SHORT EXERCISE: Turn everything from the start of the listing down to the line containing "pos(228,82)" into a numbered list, leaving out any blank lines.

(Dataset rows)
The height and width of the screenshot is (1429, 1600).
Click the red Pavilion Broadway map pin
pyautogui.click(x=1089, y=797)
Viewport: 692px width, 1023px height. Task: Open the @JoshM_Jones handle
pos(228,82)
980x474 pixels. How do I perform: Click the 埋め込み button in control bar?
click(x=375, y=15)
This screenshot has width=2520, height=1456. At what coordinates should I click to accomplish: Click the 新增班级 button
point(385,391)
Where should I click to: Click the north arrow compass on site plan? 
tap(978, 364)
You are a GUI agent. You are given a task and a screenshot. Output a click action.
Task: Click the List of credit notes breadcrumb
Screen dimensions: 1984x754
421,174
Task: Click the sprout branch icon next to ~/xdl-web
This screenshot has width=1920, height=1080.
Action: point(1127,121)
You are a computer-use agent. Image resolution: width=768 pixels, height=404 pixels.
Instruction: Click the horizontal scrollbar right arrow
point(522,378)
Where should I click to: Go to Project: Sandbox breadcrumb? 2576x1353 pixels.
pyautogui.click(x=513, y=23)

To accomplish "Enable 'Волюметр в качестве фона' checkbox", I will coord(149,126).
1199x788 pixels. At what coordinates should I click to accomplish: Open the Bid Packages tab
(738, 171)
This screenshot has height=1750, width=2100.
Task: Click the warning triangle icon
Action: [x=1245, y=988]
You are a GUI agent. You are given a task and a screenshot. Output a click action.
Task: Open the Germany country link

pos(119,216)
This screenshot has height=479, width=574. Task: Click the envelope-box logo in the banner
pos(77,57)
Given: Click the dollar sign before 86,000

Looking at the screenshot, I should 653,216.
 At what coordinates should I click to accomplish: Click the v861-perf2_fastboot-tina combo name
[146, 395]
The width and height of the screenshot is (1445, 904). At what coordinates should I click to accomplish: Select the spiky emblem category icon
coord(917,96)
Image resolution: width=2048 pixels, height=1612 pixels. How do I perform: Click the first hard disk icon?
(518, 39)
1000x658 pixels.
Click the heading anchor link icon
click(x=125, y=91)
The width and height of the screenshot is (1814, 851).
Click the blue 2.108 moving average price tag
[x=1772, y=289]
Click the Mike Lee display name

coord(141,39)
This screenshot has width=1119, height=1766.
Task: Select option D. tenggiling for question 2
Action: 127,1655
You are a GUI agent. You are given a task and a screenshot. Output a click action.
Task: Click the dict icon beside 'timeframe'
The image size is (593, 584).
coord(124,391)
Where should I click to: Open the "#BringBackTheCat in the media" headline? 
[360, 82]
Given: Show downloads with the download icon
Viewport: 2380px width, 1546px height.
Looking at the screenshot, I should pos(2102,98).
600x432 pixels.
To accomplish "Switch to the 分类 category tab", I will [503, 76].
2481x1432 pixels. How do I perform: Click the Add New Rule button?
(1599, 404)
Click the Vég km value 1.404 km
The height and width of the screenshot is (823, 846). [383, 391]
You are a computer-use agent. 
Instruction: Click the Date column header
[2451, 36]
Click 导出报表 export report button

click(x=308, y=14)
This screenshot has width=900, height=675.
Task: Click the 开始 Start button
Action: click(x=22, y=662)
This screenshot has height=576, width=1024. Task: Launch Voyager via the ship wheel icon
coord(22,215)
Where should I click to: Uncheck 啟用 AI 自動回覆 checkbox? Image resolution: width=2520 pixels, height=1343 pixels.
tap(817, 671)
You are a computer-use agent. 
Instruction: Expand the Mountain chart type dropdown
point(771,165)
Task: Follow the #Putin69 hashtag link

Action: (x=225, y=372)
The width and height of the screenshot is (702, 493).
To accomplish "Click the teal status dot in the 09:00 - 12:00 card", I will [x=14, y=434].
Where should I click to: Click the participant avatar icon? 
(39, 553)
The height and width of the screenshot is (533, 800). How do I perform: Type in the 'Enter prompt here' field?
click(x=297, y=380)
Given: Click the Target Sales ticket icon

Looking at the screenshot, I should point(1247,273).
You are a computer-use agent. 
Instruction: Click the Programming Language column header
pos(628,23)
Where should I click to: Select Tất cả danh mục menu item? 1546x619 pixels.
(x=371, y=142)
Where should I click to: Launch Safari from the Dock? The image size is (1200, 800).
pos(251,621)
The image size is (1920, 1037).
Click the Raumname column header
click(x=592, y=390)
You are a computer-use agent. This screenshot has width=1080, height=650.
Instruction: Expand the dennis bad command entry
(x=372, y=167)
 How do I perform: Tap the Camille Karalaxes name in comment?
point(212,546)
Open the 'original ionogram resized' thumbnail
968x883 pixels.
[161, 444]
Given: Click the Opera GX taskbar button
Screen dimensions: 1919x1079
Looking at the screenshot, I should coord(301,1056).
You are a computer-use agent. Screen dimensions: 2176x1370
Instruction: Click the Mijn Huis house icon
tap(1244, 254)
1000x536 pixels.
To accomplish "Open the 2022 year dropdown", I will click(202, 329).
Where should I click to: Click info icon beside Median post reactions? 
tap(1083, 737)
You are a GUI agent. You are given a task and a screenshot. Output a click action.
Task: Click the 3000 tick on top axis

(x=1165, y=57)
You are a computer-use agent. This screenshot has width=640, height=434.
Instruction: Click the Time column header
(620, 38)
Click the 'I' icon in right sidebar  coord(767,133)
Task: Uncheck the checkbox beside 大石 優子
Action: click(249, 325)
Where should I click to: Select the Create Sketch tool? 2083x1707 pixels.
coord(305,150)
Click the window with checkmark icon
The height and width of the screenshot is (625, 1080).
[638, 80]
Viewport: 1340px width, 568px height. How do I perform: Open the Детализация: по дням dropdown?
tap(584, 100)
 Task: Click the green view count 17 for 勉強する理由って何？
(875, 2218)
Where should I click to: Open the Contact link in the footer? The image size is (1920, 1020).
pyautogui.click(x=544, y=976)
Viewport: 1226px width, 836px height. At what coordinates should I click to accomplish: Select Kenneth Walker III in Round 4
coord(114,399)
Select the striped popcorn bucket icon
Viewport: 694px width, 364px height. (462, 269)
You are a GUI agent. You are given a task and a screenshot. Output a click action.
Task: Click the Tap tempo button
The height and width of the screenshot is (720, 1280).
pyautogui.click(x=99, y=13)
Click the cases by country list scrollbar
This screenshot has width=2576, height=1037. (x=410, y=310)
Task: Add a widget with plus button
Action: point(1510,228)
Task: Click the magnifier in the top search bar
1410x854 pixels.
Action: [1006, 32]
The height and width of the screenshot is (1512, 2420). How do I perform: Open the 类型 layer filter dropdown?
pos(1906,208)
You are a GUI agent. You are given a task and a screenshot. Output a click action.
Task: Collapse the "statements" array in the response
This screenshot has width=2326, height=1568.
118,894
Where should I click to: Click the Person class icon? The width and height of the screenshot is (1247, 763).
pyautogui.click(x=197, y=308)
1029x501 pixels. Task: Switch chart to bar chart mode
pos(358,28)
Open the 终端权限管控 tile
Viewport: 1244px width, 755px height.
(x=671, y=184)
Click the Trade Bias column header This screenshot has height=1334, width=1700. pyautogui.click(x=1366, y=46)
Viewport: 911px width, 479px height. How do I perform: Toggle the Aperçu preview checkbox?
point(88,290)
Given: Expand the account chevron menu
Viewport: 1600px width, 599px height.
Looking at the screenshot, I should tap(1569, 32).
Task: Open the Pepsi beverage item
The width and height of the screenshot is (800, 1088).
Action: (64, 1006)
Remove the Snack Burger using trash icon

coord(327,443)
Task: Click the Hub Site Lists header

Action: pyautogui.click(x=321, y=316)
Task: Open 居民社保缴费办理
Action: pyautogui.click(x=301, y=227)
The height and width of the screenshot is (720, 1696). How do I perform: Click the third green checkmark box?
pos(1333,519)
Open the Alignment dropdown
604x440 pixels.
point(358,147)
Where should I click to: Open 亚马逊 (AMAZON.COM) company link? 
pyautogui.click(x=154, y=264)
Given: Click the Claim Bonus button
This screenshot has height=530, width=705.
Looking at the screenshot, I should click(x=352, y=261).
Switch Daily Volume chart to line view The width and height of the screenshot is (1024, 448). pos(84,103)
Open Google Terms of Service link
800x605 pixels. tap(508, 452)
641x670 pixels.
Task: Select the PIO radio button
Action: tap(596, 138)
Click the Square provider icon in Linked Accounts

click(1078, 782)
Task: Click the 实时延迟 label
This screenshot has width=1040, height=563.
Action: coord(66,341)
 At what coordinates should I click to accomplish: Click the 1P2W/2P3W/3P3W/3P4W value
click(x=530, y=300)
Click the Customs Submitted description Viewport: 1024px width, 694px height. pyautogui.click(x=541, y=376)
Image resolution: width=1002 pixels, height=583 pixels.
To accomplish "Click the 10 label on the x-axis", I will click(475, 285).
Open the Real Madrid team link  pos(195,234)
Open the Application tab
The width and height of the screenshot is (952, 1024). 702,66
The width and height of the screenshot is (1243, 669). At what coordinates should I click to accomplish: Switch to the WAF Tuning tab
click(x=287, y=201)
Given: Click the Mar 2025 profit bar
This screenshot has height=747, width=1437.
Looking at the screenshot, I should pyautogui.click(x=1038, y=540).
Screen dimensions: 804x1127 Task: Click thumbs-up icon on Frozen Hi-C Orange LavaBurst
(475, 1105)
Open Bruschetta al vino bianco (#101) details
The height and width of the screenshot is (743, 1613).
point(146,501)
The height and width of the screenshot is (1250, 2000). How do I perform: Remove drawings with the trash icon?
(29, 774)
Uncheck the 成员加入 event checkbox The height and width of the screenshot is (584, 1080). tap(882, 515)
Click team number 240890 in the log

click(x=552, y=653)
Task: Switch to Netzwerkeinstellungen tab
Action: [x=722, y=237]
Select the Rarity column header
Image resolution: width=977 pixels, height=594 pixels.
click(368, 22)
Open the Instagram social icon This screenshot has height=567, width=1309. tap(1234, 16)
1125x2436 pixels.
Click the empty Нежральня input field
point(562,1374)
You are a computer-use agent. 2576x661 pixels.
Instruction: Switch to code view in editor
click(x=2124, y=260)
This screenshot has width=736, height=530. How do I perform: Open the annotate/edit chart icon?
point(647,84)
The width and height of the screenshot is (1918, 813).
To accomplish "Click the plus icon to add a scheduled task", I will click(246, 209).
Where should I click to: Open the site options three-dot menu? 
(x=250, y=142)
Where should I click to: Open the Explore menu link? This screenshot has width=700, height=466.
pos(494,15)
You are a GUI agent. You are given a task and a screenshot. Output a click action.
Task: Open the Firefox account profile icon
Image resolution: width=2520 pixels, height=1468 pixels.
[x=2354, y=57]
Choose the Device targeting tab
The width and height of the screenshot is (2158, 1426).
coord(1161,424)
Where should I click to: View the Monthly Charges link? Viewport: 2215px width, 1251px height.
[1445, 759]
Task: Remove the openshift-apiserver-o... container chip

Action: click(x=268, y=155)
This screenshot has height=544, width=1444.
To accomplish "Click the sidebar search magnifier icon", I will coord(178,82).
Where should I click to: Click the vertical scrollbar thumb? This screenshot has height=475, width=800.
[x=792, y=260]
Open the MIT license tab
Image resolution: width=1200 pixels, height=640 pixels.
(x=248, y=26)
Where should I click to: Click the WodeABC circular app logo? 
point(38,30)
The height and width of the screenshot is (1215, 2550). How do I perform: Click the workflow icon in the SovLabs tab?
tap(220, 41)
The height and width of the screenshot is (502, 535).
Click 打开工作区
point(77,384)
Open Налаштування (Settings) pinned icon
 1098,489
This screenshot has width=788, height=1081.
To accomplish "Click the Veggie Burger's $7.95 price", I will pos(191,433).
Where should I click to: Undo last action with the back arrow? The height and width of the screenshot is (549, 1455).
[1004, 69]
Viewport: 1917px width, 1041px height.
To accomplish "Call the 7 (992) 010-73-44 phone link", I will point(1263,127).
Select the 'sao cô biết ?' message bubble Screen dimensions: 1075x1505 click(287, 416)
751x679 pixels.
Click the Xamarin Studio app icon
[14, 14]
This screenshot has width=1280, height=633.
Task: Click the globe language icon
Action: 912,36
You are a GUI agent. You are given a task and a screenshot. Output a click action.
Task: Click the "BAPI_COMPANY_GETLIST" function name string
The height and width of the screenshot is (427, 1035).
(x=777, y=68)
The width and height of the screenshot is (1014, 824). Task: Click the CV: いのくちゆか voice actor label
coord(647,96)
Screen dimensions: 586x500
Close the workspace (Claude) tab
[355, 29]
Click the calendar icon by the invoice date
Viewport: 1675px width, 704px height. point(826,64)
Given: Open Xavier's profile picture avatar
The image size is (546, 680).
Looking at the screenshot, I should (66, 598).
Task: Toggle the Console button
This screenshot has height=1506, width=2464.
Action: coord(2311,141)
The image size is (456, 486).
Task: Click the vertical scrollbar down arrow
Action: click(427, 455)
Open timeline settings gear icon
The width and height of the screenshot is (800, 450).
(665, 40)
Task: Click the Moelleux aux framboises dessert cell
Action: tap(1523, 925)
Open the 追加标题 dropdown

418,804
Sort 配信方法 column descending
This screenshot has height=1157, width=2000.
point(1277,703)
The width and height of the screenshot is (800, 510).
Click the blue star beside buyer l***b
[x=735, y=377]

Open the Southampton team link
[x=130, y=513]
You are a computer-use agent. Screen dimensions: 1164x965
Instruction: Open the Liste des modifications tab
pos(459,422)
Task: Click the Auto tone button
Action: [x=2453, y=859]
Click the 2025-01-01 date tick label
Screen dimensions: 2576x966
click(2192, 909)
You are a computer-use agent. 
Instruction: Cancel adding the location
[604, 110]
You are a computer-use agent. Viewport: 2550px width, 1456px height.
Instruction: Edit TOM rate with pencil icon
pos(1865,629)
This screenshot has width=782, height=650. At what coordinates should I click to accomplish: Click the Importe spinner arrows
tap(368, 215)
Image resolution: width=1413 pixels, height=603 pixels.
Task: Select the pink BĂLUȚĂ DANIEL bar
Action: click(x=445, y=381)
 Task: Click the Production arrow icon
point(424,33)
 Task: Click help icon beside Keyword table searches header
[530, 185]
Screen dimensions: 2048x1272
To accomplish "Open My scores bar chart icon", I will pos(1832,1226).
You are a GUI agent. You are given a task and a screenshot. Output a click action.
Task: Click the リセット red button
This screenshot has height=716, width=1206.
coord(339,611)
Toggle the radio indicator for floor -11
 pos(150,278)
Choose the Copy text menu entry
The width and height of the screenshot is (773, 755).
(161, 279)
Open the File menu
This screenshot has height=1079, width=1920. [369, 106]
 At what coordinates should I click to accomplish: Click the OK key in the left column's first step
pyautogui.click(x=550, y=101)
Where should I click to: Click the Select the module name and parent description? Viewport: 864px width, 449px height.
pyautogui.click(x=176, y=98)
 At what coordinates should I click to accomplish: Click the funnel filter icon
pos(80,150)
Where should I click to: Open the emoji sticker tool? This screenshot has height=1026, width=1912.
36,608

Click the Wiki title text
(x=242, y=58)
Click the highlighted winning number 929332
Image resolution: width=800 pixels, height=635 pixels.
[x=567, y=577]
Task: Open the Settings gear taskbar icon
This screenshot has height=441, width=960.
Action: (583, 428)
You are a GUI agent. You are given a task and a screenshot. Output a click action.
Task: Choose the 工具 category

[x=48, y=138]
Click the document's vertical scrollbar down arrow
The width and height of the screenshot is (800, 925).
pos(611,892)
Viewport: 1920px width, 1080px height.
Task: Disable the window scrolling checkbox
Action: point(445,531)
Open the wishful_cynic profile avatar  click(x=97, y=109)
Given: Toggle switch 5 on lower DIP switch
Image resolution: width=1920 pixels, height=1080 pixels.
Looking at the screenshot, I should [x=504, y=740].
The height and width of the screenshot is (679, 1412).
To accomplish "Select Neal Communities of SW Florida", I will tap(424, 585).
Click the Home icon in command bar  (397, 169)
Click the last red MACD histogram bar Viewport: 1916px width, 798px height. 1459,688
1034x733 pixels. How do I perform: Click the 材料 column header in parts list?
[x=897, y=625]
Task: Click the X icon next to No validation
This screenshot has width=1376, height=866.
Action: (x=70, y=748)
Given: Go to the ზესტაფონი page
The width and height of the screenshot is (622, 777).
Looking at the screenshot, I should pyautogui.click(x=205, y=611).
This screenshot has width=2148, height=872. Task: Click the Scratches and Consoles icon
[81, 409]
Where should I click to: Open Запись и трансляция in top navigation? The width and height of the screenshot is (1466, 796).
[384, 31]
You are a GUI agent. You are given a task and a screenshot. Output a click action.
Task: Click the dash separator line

REPLY TO THE TASK:
1. The height and width of the screenshot is (1429, 1600).
2. Click the red Pavilion Broadway map pin
3. pyautogui.click(x=1089, y=797)
4. Viewport: 692px width, 1023px height. Task: Open the @JoshM_Jones handle
5. pos(228,82)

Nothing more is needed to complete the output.